Lydia ärgerte sich, dass sie nicht selbst vor Ort war. Was Salomon wohl noch in dem Haus entdeckt hatte, das ihn so lange aufhielt? Es waren nur noch wenige Minuten bis elf, und wenn er nicht gleich auftauchte, musste sie ohne ein Foto des vermissten Mädchens vor die Presse treten. Sie hatte sogar schon in der Schule angerufen, doch Leonies Klassenlehrerin besaß nur ein Bild der gesamten Klasse, auf dem ausgerechnet Leonies Gesicht von einem anderen Kind verdeckt wurde. Es war wie verhext.
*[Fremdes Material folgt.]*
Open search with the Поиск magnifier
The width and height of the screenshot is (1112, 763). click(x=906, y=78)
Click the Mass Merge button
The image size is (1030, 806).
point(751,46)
Lydia wandte sich vom Fenster ab und ging noch einmal die Liste durch. Sie hasste Pressekonferenzen. Sie hasste es, sich der Öffentlichkeit zu präsentieren. Die Gelegenheit, die viele Kollegen liebten, um sich für ein paar Minuten im Ruhm zu sonnen, war für sie jedes Mal ein Höllentrip. Die Kameras, die bohrenden Fragen, die mehr oder weniger unverhohlenen Vorwürfe, wenn es keine Ergebnisse vorzuweisen gab, machten sie nervös, vermittelten ihr das Gefühl, schutzlos zu sein. Ausgeliefert. Viel lieber arbeitete sie im Verborgenen, ohne dass die halbe Welt ihr dabei über die Schulter sah. Glücklicherweise nahm Weynrath ihr diese Arbeit oft nur allzu gern ab. Er liebte es, im Mittelpunkt zu stehen. Doch über diesen Fall war er nicht genug im Bilde, um die vielen Fragen angemessen beantworten zu können. Und vor allem, um zu beurteilen, welche besser unbeantwortet blieben. Das zu entscheiden war jedes Mal eine Gratwanderung. Und ein weiterer Grund, warum Lydia Pressekonferenzen nicht mochte.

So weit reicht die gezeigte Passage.